[DOCUMENT EXCERPT]

-*-*-

Background: Obese patients are generally believed to be at a higher risk for surgery than those who are not obese, although convincing data are lacking.
Methods: We prospectively investigated a cohort of 6336 patients undergoing general elective surgery at our institution to assess whether obesity affects the outcome of surgery. Exclusion criteria were emergency, vascular, thoracic, and bariatric operations; transplantation procedures; patients under immunosuppression; and operations done under local anaesthesia. Postoperative morbidity was analysed for non-obese and obese patients (body-mass index <30 kg/m(2) vs >or=30 kg/m(2)). Obesity was further stratified into mild obesity (30.0-34.9 kg/m(2)) and severe obesity (>or=35 kg/m(2)). Risk factors were analysed with univariate and multivariate models.

-*-*-

[RECORDS SUPPLIED]
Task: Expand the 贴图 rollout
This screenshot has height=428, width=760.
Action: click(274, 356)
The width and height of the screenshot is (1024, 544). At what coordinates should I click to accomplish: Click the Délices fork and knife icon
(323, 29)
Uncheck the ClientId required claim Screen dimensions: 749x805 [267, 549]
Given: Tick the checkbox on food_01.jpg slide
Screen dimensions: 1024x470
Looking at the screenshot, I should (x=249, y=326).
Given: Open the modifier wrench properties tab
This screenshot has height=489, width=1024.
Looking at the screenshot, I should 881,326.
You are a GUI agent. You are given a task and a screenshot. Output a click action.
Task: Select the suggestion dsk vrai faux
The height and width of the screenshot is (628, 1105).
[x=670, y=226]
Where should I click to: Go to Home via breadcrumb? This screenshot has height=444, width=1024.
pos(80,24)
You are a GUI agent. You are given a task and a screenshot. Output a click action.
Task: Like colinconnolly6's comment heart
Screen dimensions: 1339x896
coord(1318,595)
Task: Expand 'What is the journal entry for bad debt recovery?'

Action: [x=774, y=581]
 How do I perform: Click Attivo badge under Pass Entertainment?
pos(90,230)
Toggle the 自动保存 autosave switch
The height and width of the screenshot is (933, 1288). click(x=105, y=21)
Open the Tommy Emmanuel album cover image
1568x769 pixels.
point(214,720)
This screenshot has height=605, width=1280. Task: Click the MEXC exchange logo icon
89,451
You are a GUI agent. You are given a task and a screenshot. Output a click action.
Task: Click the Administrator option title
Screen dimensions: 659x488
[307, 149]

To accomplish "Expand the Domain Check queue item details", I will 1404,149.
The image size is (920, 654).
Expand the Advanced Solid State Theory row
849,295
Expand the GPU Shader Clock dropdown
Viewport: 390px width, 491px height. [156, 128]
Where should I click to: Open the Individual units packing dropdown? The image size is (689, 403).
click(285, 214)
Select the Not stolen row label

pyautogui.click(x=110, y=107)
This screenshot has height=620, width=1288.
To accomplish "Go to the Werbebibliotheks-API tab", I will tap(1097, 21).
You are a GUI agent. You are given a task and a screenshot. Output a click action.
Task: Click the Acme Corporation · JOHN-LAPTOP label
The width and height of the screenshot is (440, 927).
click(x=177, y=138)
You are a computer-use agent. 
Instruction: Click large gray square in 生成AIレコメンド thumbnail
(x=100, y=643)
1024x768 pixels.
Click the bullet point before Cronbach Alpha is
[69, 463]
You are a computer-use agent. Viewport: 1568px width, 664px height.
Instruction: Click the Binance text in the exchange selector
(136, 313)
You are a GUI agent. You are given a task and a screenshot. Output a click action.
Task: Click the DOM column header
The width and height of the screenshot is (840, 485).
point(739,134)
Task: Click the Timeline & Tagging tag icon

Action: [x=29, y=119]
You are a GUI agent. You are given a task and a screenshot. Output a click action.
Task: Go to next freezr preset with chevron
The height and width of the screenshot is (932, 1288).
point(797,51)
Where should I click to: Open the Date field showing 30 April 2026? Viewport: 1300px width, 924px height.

-*-*-

[REQUIRED ACTIONS]
1/ Answer these from the abstract on obesity and surgical outcomes:
(a) How many patients were in the cohort?
(b) What body-mass index defined severe obesity?
(c) What kinds of models were used to analyze risk factors?
2/ Rewrite the abstract on obesity and surgical outcomes between "Methods: We prospectively" and "and multivariate models.", inclusive, changing "cohort" to "group".
3/ Continue the abstract on obesity and surgical outcomes from the point where it stops.

[RESPONSES BY ITEM NUMBER]
1/
(a) 6336
(b) 35 kg/m(2) or more
(c) Univariate and multivariate models

2/
Methods: We prospectively investigated a group of 6336 patients undergoing general elective surgery at our institution to assess whether obesity affects the outcome of surgery. Exclusion criteria were emergency, vascular, thoracic, and bariatric operations; transplantation procedures; patients under immunosuppression; and operations done under local anaesthesia. Postoperative morbidity was analysed for non-obese and obese patients (body-mass index <30 kg/m(2) vs >or=30 kg/m(2)). Obesity was further stratified into mild obesity (30.0-34.9 kg/m(2)) and severe obesity (>or=35 kg/m(2)). Risk factors were analysed with univariate and multivariate models.

3/
Findings: The cohort consisted of 6336 patients, of whom 808 (13%) were obese, 569 (9%) were mildly obese, and 239 (4%) had severe obesity. The morbidity rates in patients who were obese compared with those who were not were much the same (122 [15.1%] of 808 vs 901 [16.3%] of 5528; p=0.26), with the exception of an increased incidence of wound infections after open surgery in patients who were obese (17 [4%] of 431 vs 92 [3%] of 3555, p=0.03). Incidence of complications did not differ between patients who were mildly obese (91 [16.0%] of 569), severely obese (36 [15.1%] of 239), and non-obese (901 [16.3%] of 5528; p=0.19). In multivariate regression analyses, obesity was not a risk factor for development of postoperative complications. Of note, the additional medical resource use as estimated by a new classification of complications showed no differences between patients who were and were not obese.
Interpretation: Obesity alone is not a risk factor for postoperative complications. The regressive attitude towards general surgery in obese patients is no longer justified.